Слушая со стороны, можно было подумать, что мама сдаёт комнату и капризничает, а Ираида Ивановна старается её уговорить и сбить цену, — такой странный шёл разговор.
Наконец мама сказала:
— А что же вы-то расстраиваетесь, не пойму?
— До того не хочется, чтоб вы уезжали. Да ведь и совестно: я вам цену назначила, а теперь вдруг пришла прибавку спрашивать. Разве так по-людски поступают?
Мама наконец засмеялась и согласилась платить побольше, так ей стало жалко старуху. А та успокоилась, но сто раз повторила, что ей совестно и так делать некрасиво, и тут же постаралась замолвить словечко за дочерей с мужьями, что они, конечно, все хотят получше жить и многого им в хозяйстве не хватает.
В общем, было похоже, что сама-то хозяйка тут последний человек в доме. Да так оно и оказалось.
Глава вторая
Начался первый бесконечный день на новом месте.
Печка дымила и не желала нагреваться. Елена Павловна с Олей давно уже, не снимая пальто, сидели рядышком на кровати и смотрели, как дым, не желая уходить в трубу, клубился в топке вокруг слабых огоньков, то вспыхивающих, то гаснущих с шипеньем на сложенных поленьях.
— Она нарочно не загорится, пока мы тут сидим! — сердито сказала Оля, растирая красные глаза. — И чайники такие есть — ни за что не закипит, пока ты на него смотришь!
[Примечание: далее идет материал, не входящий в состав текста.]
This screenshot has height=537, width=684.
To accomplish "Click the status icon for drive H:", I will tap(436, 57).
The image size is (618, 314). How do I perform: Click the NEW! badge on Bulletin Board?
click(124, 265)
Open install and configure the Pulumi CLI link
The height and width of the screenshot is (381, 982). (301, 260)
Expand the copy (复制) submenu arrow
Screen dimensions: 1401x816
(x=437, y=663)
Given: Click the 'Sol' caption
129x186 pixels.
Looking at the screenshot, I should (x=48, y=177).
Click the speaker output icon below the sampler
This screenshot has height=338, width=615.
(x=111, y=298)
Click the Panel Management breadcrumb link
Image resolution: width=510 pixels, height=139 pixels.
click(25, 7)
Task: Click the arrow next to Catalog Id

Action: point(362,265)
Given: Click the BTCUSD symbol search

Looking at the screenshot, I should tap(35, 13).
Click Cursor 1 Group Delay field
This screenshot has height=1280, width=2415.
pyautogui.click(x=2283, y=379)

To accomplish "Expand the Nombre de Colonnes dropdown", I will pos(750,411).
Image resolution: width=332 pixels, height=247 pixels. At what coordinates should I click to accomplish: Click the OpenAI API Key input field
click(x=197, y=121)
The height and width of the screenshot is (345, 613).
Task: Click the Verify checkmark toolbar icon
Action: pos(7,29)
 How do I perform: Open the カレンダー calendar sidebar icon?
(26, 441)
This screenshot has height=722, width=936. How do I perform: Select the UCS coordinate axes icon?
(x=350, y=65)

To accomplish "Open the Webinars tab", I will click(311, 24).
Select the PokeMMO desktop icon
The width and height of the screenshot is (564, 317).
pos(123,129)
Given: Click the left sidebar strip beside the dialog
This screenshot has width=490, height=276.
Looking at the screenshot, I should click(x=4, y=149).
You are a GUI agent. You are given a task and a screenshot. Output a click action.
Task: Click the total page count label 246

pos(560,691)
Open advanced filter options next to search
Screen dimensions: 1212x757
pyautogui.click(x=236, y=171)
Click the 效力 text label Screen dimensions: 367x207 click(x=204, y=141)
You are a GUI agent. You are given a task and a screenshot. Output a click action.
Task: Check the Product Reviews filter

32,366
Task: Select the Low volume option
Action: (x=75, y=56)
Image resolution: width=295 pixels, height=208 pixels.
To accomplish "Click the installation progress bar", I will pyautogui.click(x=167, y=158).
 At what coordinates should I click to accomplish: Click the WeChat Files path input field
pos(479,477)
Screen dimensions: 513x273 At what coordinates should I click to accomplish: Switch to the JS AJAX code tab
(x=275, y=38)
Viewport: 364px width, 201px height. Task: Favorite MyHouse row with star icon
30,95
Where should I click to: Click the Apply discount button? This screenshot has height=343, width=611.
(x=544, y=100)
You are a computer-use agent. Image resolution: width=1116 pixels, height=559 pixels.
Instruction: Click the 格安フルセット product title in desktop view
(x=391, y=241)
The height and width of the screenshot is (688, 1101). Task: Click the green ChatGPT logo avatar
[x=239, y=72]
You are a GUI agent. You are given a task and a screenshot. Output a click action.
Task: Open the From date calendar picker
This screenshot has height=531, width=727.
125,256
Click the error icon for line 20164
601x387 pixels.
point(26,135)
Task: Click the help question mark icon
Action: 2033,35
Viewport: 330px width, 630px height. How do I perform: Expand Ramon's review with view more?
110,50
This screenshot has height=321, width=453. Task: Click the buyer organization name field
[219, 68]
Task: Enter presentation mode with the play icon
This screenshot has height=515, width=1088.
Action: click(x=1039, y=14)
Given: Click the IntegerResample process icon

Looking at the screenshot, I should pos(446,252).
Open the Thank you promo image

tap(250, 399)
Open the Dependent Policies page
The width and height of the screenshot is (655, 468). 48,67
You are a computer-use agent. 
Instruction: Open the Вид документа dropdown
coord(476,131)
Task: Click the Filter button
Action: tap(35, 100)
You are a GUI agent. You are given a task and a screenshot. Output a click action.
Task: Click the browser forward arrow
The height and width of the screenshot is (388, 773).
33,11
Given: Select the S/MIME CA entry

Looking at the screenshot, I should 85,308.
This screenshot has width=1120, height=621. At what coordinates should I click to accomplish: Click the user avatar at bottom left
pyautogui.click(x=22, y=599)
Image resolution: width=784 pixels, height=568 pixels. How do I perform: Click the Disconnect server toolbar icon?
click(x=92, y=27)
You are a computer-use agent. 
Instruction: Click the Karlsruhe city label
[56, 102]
Полено громко стрельнуло, и маленький уголёк выскочил на железный лист. Столбик дыма пыхнул в комнату, превращаясь на лету в завиток, повернул и проворно нырнул обратно в топку. Там что-то произошло: без толку метавшийся дым вдруг точно опомнился, заторопился, устремляясь вверх по дымоходу, огонь свободно вздохнул, ожил, заиграл и с весёлым потрескиванием осветил кирпичные закопчённые стенки. Печка мало-помалу разгоралась, и комната стала похожа на жильё, а не на заброшенный чердак.
Ираида Ивановна прискрипела к ним вверх по лестнице, очень удивилась и даже похвалила печку за то, что та так быстро растопилась, — видно, никак она этого не ожидала от неё. Предложила теперь сама присмотреть за ней, как она будет себя вести, и подложить ещё дров, если жильцы хотят куда-нибудь уйти…
Они пошли немножко оглядеться в городе, куда приехали. Походили по улицам, совсем замёрзли, отогрелись, пообедав в довольно плохой столовой, которая называлась почему-то "Ресторан «Днепр», и поплелись просто так, от нечего делать, на почтамт — просто потому, что это было такое место, куда приходят письма из других городов до востребования.